Ceremony Honors Military Personnel at Public Ceremony

Town President Larry Dominick’s mission for the town to support America’s military shone brightly during a special Veterans Day ceremony on Nov. 7.

Cicero’s Community Center served as the location for the ceremony, which featured a remembrance of why Nov. 11 became known as Veterans Day as well as a time to remember the fallen. Starting as Armistice Day in 1919, the day focused on the anniversary of when the fighting ceased near the end of World War I. The Treaty of Versailles formally ended the war on June 28, 1919. After the Korean War ceased hostilities, Congress changed the holiday’s name to Veterans Day to honor all American veterans, including those who fought in World War II and later Vietnam, the Gulf War, and the War on Terror.
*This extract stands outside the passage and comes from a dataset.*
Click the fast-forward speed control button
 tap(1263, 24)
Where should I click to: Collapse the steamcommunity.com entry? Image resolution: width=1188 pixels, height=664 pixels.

This ceremony had a more somber moment than most other Veterans Day events in Cicero, as Chaplain Ismael Vargas took to the podium to remember Marine Pfc. Christian Bautista, who died in California while training at the Marine Corps Mountain Warfare Training Center. Bautista enlisted after graduating from Morton East in 2016.

Tom Day, founder of Bugles Across America, performed Taps before a moment of silence for those who have passed away. Also a part of the remembrance were students from Drexel Elementary who placed a wreath near the front to remember the fallen.

Day explained that Bugles Across America works to provide a bugler anywhere in the nation to perform Taps when needed.

“Today, we have 5,000 horn players all across the country,” said Day.

Day also shared that players vary in ages from 7 to 97, and have performed Taps for more than 125,000 funerals since 2000, all without a fee. He also provides a special Gold Star Memorial Flag for mothers of service members who have died in the line of duty.

Dominick thanked Day, Cynthia Salvino from the Office of Special Events, and others who worked to ensure veterans know they are supported and honored for serving our country.

“Our nation can only remain free if we continue to have brave men and women put their lives on the line to make sure it stays that way,” Dominick said. “We must never forget that.”